American computing pioneer

Adele Mildred Koss, known as Milly Koss (11 July 1928 – 11 September 2012) was an American pioneering computer programmer. The Association for Women in Computing awarded her an Ada Lovelace Award in 2000.

She attended Philadelphia High School for Girls and graduated in mathematics from University of Pennsylvania in 1950. Following her first job interview with an insurance company, Koss, who was engaged at the time, was rejected for the reason that married women would have children and leave.
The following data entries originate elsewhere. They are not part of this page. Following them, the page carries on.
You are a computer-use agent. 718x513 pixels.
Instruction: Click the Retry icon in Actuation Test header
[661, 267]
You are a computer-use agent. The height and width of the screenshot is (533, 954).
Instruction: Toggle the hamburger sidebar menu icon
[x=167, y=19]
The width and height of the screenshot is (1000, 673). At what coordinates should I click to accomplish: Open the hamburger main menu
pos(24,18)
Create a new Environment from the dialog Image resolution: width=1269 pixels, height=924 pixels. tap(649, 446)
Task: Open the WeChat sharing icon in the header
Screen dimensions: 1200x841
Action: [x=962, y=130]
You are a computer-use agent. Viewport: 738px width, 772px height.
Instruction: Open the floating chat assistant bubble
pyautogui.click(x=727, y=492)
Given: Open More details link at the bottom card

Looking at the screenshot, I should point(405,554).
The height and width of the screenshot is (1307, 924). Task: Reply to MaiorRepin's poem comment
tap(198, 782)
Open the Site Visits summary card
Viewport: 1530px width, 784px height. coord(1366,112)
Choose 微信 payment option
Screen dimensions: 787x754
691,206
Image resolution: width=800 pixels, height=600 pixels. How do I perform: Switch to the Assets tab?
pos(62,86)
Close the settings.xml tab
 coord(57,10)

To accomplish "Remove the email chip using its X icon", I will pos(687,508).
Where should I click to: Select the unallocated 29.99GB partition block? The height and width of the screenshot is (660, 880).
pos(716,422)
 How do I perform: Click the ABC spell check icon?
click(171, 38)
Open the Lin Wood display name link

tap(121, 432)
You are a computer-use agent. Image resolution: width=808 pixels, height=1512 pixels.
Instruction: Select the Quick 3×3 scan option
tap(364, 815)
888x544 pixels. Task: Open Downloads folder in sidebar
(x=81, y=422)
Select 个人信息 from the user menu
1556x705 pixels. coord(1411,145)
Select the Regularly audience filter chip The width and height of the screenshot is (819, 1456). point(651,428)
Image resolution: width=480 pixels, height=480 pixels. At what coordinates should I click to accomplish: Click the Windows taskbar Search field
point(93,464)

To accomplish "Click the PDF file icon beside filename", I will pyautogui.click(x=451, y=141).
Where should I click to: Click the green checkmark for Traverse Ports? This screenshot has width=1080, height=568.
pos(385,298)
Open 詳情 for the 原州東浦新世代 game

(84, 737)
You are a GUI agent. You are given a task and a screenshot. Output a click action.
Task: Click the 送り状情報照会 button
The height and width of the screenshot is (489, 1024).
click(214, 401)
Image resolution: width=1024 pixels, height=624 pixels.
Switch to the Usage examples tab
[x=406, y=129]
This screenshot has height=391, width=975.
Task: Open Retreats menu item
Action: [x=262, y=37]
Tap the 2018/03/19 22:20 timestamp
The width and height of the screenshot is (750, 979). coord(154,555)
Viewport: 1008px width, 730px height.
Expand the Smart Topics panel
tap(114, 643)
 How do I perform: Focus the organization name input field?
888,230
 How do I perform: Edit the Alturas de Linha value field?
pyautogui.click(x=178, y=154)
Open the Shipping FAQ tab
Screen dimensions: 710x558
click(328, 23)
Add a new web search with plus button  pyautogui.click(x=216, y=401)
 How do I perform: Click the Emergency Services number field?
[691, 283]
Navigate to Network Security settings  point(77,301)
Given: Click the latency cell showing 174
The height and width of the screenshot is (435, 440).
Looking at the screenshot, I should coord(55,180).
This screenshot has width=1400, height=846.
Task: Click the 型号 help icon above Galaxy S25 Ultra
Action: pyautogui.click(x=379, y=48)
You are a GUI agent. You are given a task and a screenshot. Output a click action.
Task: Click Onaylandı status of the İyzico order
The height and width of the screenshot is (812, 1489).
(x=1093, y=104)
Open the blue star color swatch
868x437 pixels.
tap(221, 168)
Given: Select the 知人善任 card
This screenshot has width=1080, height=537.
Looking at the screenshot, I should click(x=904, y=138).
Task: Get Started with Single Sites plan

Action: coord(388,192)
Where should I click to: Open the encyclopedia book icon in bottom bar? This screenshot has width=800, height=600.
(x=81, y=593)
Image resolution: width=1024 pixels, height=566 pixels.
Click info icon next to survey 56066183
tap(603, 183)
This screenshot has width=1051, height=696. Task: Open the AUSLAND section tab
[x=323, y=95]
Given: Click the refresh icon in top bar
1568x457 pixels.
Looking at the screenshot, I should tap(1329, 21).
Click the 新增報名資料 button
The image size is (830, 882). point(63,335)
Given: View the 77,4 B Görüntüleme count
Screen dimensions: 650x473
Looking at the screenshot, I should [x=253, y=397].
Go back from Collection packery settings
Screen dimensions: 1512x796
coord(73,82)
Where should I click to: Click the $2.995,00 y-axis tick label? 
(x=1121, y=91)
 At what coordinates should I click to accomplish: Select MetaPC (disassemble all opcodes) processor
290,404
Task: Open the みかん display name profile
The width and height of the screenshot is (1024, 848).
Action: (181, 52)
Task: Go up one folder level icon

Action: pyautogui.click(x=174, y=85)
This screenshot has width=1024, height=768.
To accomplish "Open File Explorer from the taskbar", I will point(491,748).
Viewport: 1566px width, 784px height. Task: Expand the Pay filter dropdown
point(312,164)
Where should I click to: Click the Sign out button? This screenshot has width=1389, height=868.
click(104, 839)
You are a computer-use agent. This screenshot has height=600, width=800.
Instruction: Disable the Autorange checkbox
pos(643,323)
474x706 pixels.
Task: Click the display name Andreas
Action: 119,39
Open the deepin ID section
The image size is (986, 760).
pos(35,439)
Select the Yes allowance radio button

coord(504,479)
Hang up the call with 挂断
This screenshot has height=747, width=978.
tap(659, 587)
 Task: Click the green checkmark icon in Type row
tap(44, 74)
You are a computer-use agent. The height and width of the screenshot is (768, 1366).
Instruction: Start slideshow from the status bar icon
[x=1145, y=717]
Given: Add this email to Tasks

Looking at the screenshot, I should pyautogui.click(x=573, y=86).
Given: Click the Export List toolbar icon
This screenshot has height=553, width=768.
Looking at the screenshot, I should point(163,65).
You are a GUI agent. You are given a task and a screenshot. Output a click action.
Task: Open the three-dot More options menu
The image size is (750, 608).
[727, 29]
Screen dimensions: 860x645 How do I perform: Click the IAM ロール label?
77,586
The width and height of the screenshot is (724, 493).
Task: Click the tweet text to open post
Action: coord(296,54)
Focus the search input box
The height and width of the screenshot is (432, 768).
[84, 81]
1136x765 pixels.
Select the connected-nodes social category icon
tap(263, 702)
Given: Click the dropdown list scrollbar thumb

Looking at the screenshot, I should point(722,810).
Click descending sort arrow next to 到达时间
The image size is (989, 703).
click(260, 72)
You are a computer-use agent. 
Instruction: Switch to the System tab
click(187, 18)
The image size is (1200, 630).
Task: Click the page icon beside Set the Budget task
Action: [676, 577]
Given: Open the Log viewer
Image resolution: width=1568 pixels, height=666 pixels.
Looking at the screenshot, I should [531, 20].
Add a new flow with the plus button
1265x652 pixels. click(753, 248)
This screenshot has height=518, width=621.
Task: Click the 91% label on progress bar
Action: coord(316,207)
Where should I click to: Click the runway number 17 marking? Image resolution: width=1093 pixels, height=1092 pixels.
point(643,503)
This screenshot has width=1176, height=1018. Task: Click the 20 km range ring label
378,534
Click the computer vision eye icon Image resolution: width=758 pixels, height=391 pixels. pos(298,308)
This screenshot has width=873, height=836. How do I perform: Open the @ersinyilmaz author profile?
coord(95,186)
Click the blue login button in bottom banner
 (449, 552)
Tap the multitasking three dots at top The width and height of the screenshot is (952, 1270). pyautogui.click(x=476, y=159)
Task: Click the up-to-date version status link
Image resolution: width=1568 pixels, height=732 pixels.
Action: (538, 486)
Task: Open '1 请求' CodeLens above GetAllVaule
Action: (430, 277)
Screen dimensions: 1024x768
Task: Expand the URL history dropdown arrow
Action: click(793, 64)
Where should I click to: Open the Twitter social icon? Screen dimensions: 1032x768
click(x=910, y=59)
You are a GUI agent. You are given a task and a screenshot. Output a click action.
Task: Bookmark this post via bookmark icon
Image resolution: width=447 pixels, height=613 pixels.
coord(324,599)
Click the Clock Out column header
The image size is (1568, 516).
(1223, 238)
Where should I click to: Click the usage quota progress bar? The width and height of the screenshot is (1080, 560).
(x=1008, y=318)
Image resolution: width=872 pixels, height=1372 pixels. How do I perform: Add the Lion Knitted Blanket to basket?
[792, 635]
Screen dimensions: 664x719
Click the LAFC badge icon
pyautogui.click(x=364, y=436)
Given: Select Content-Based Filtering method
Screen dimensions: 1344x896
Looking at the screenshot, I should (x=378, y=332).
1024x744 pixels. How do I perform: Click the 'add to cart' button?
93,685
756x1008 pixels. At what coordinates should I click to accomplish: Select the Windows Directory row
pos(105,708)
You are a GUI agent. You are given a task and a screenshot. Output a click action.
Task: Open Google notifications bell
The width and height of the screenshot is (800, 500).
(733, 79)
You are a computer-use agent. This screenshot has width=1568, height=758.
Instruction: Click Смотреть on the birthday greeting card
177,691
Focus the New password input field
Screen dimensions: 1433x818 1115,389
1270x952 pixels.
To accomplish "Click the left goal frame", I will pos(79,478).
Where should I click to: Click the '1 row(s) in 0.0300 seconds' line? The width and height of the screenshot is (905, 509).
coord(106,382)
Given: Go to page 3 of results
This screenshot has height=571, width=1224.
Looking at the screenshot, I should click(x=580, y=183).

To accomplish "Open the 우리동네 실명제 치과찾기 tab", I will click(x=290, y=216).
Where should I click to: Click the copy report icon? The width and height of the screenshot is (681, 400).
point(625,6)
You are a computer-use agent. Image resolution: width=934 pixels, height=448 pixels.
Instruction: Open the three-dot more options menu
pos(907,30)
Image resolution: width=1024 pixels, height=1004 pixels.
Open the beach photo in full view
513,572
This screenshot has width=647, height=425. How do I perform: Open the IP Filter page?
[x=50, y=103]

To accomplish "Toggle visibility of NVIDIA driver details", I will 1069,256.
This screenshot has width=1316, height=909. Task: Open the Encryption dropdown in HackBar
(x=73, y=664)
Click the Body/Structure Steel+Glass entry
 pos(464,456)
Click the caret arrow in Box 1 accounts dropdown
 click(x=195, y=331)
She worked at Eckert–Mauchly Computer Corporation (EMCC) under Grace Hopper, programming the UNIVAC I. Her first big project was the development of what has become known as the 'Editing Generator', a sophisticated program to automatically format data for printing. Being able to create margins, headings and page numbers on the fly, Koss was the first programmer to attempt word processing. During her time at EMCC she also wrote some of the first sorting programs, and with Hopper worked on a link loader (at that time called a compiler). After working for several other companies including Burroughs Corporation, Remington Rand, Philco, and Control Data Corporation (CDC), Koss moved to Harvard University where she stayed for 27 years until she retired in 1994, having been Associate Director of the Office for Information Technology and the University's Information Security Officer. Her colleague Jean Bartik recalled that Koss had become pregnant and was expected to leave her post, but she approached Hopper with the idea of what is now known as telecommuting, and Hopper encouraged her to stay on and to work from home as necessary. She negotiated similar arrangements in several subsequent posts.

In 1997, she was awarded a Pioneer Award, one of seven women to be so honoured, at the Grace Hopper Celebration of Women in Computing.

Koss died on 11 September 2012, survived by three children and three grandchildren. Her husband Norman A. Koss had pre-deceased her: they had been married for 60 years.